■ Tasks to perform
a. In the text on customer service managers, what two roles is the job of customer service manager said to combine?
b. Duplicate the text on customer service managers word for word, from "What are the" up to and including "and unremarkable results.".

■ Supplied passage
What are the qualities of a great customer service manager?
Those who manage customer-facing teams need a broad range of not only qualities but skills. They need to be great at motivating, coaching, and managing their teams, and they have to be ready to jump into the fray to handle the issues that their teams can’t solve and to work with the customers that their teams can’t satisfy.
To be a customer service manager is to be part manager and part super service rep. They need the same characteristics that their customer service reps need and then another skill set on top of that.
A great customer service manager can be the difference between a team that creates Hero-Class® customer experiences and one that gets by with minimal effort and unremarkable results.
When looking for a customer service manager, these five qualities should be at the top of any list of criteria you use:
When I deliver customer service workshops and trainings, one of the most difficult questions I ask clients is this one:
“Is your manager the most customer-centric person on the team?”
If the answer is no, then I immediately know they have a problem. If your manager doesn’t put your customers at the center of everything they do, your team won’t either.
If your manager doesn’t put your customers at the center of everything they do, your team won’t either.
Nothing is more important to customer service than communication. For managers, communication skills are the bedrock upon which their relationships with their teams, their persuasiveness with their superiors, and their interactions with their customers are based.

■ Provided material

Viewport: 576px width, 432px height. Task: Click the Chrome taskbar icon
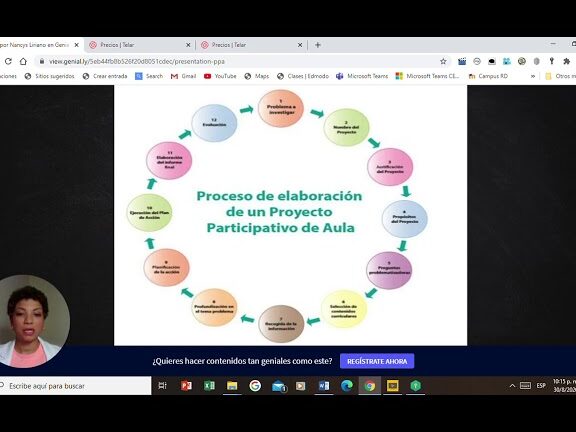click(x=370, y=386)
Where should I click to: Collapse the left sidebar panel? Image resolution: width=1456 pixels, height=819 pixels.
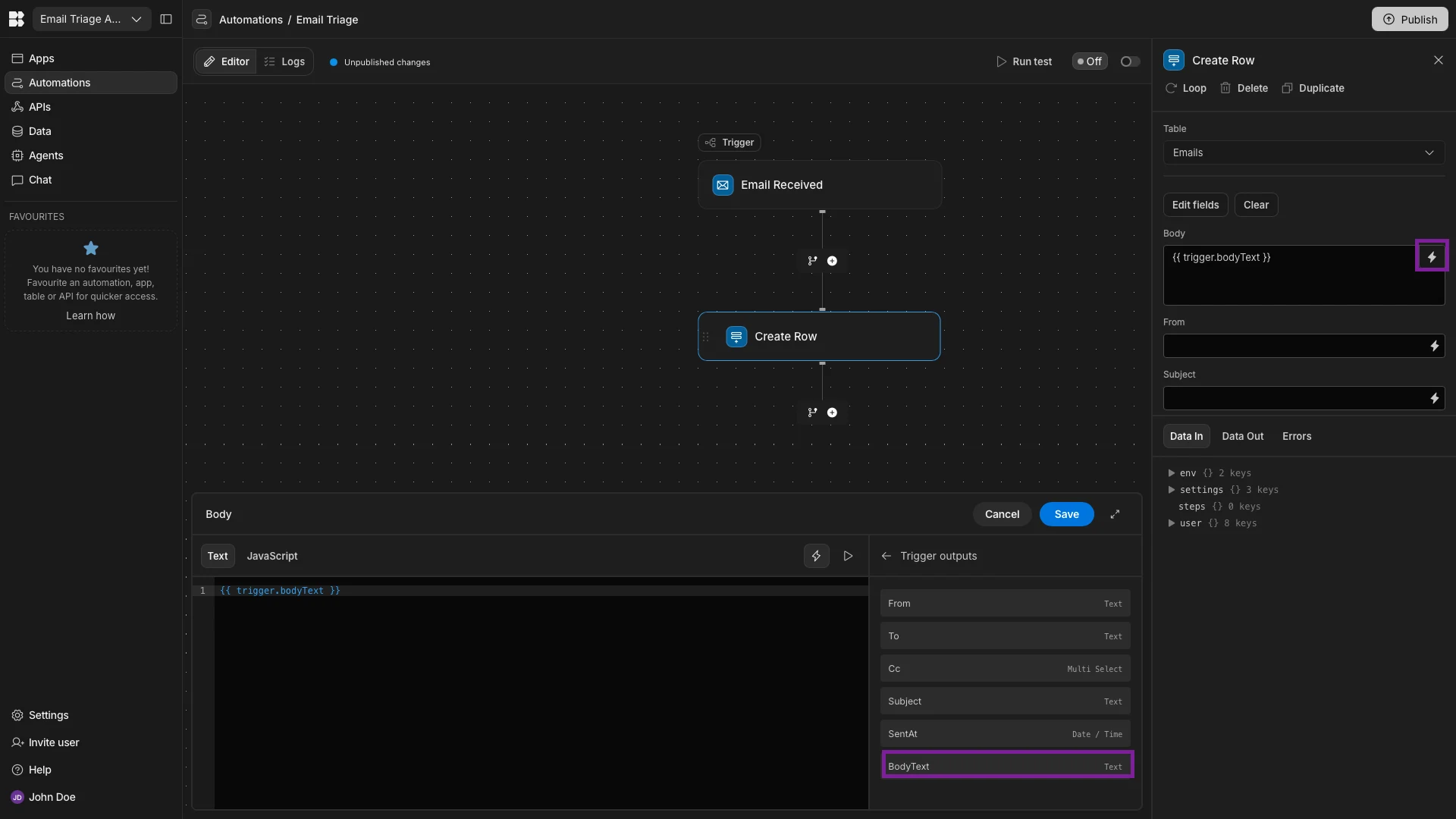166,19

---

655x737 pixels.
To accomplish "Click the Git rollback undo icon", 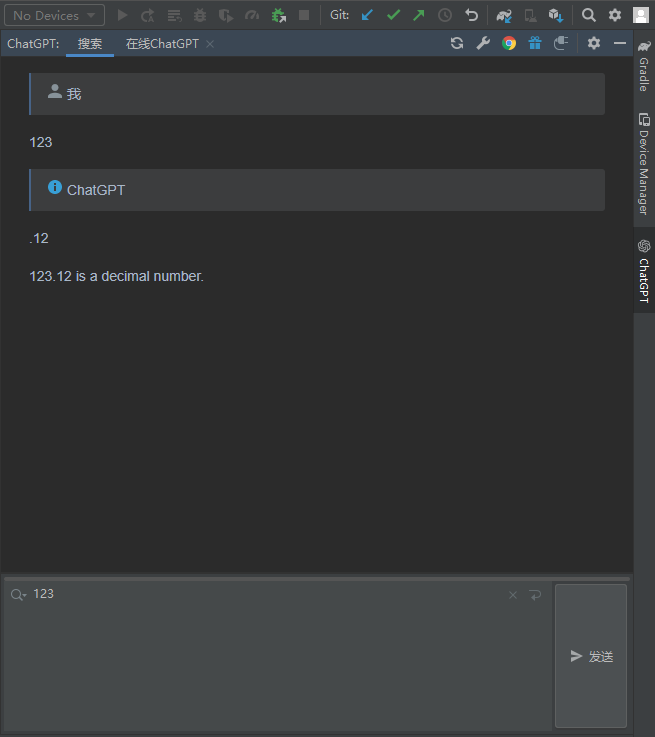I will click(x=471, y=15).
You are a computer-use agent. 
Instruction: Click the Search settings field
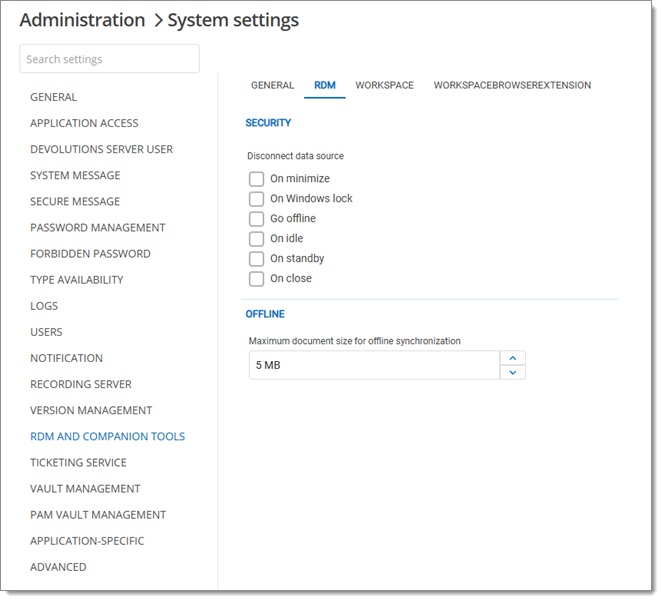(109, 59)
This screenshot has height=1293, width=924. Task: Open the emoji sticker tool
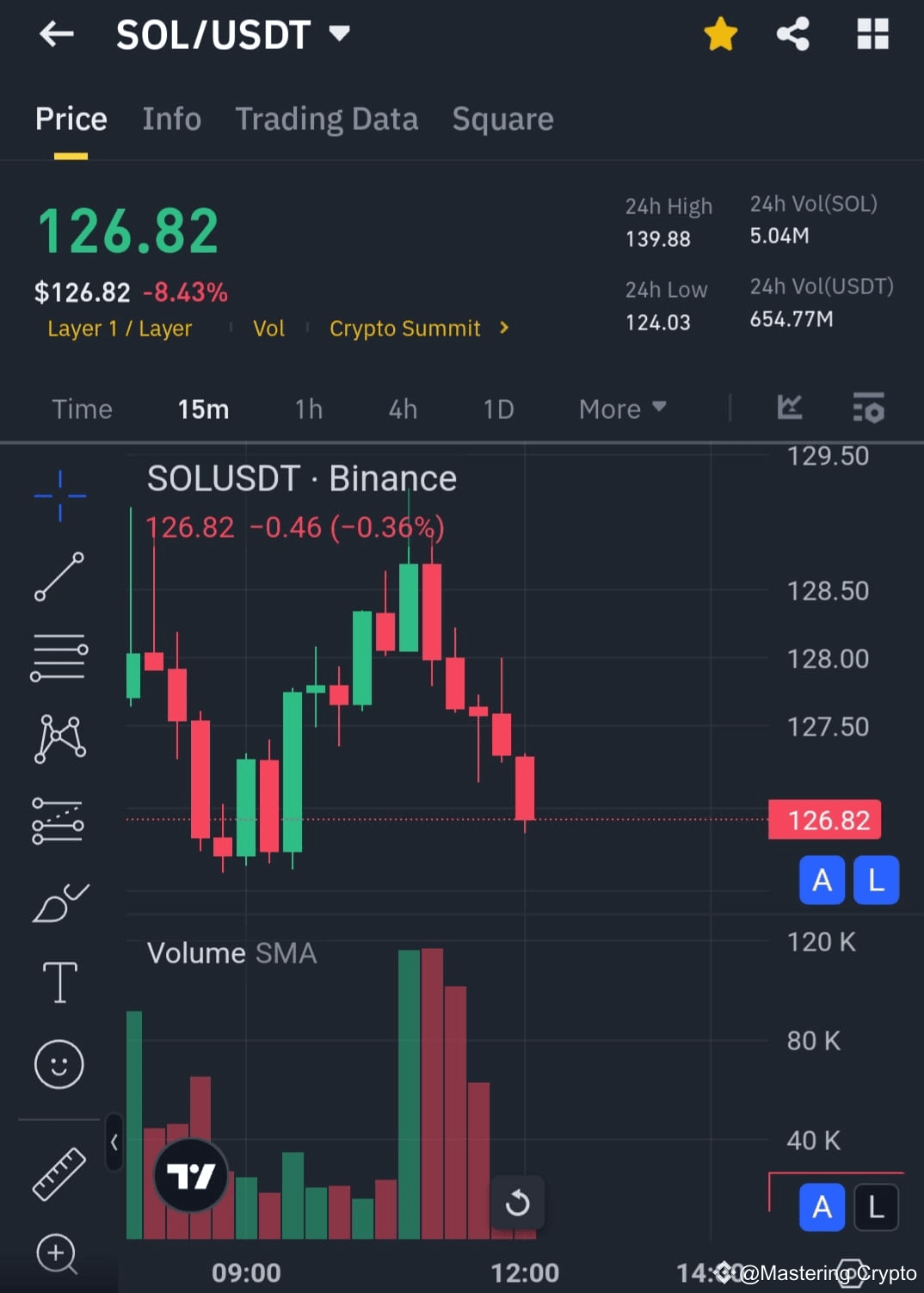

■ Task-by-task answers
a. Part manager and part super service rep.

b.
What are the qualities of a great customer service manager?
Those who manage customer-facing teams need a broad range of not only qualities but skills. They need to be great at motivating, coaching, and managing their teams, and they have to be ready to jump into the fray to handle the issues that their teams can’t solve and to work with the customers that their teams can’t satisfy.
To be a customer service manager is to be part manager and part super service rep. They need the same characteristics that their customer service reps need and then another skill set on top of that.
A great customer service manager can be the difference between a team that creates Hero-Class® customer experiences and one that gets by with minimal effort and unremarkable results.